Objective: There is a paucity of published data to evaluate the efficacy and safety of imipenem, cefepime and piperacillin/tazobactam dosing regimens against bloodstream infections caused by Klebsiella aerogenes (BSIs-Kae) and Enterobacter cloacae complex (BSIs-Ecc) in patients with various degrees of renal function.

Methods: Pathogens were isolated from China's blood bacterial resistant investigation network. The dosing regimens of imipenem, cefepime and piperacillin were simulated with intermittent infusion and extended infusion. Monte Carlo simulation was performed to calculate the probability of target attainment and a cumulative fraction of response (CFR) against BSIs-Kae/Ecc.

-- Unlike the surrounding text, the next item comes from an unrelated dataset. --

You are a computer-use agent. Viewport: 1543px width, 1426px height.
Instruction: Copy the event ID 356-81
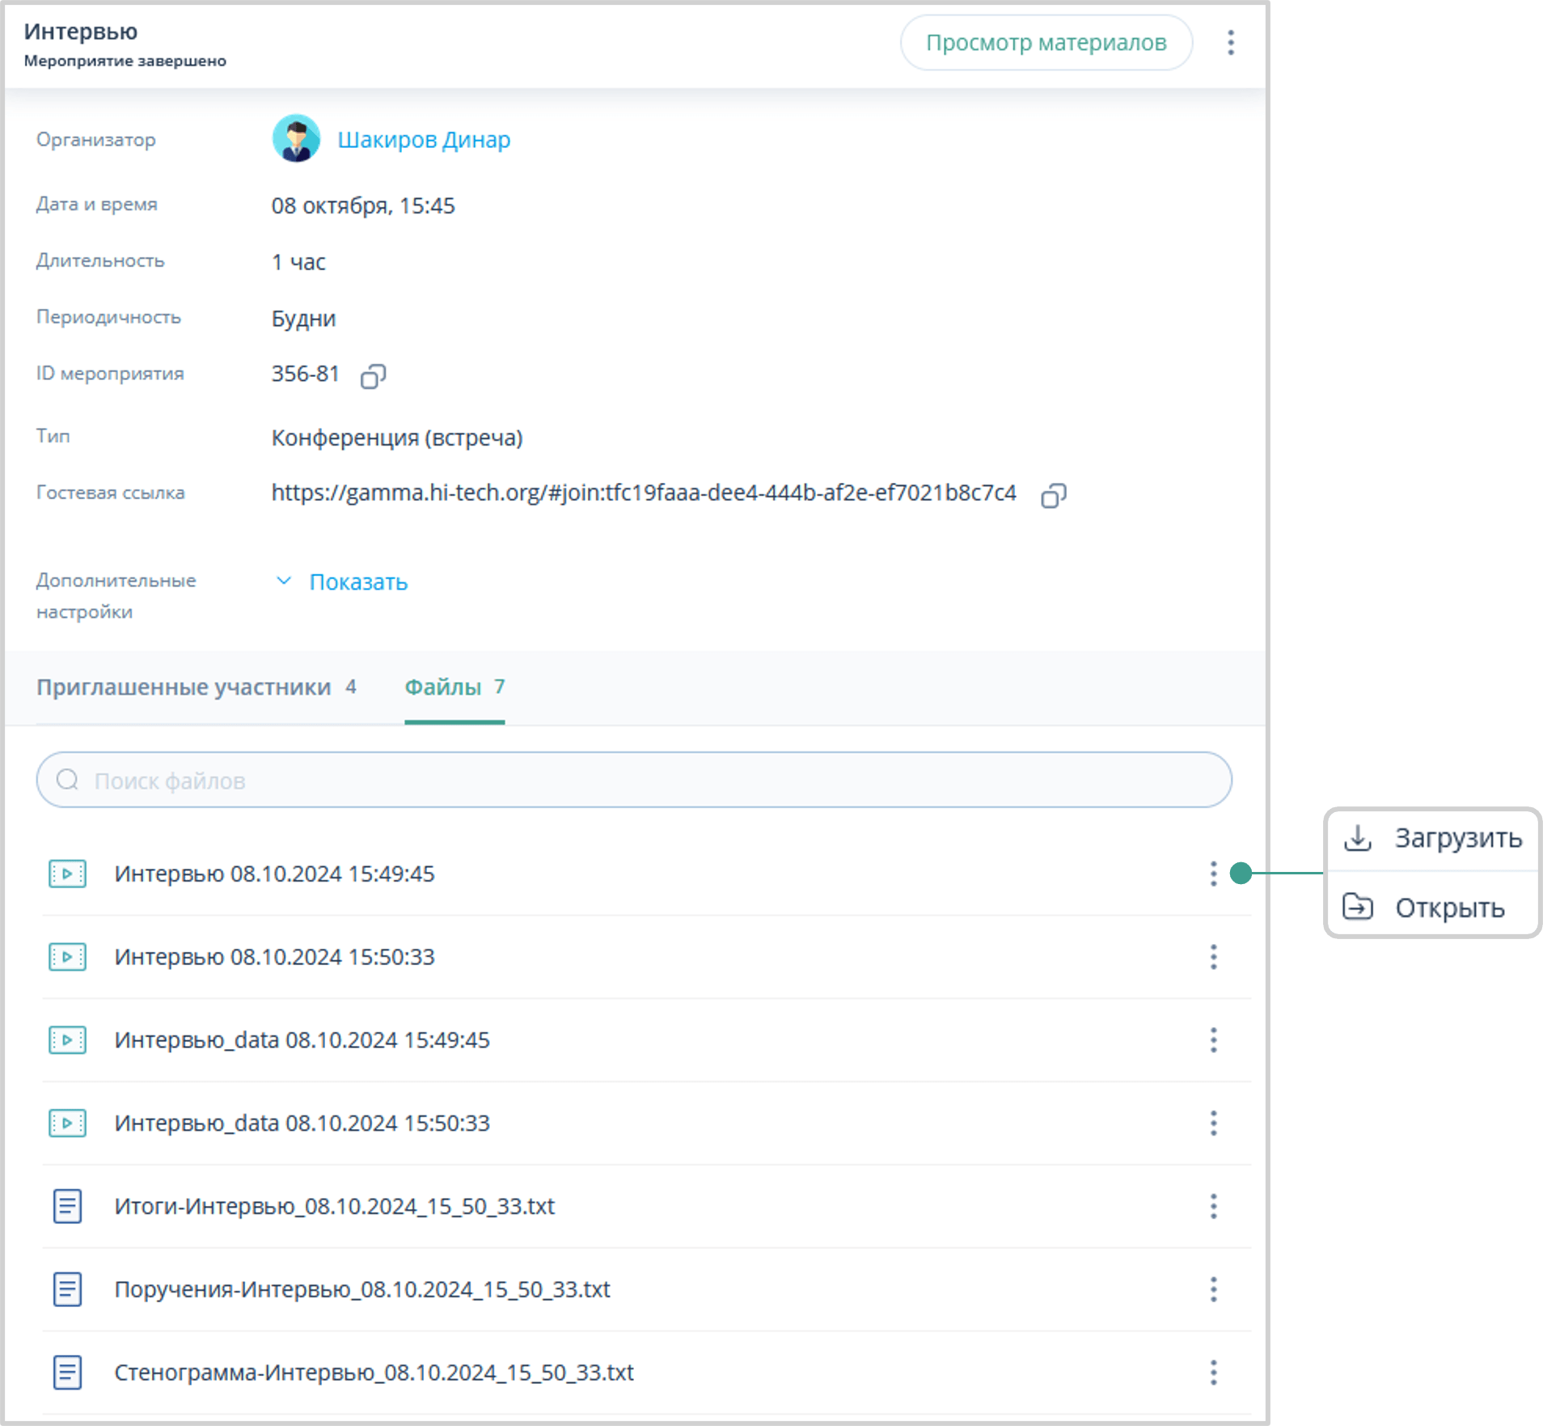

Results: In total, 203 BSIs-Kae, and 785 BSIs-Ecc were isolated from the surveillance network. Imipenem showed the highest in vitro activity against BSIs-Kae/Ecc, followed by cefepime (85%) and piperacillin/tazobactam (70-80%). The MIC values of imipenem, cefepime and piperacillin/tazobactam aginst BSIs-Kae and BSIs-Ecc were 1/1 mg/L, 16/16 mg/L, and 64/128 mg/L, respectively. The simulation results showed imipenem achieved the highest CFRs in patients with normal or decreased renal function, with values of 91-99%, followed by FEP (88-96%), without risk of excessive dosing. However, the intermittent and extended dosing regimens of piperacillin/tazobactam were unlikely to provide adequate exposure for empirical management of BSIs-Kae/Ecc (CFRs, 50-80%), regardless of renal function. Besides, the traditional intermittent piperacillin/tazobactam dosing regimens were highly likely to contribute to suboptimal therapeutic exposure when MIC was close to clinical breakpoints.

Conclusions: Cefepime, not piperacillin/tazobactam, can be a reasonable carbapenem-sparing option in empirically treating BSIs-Kae/Ecc.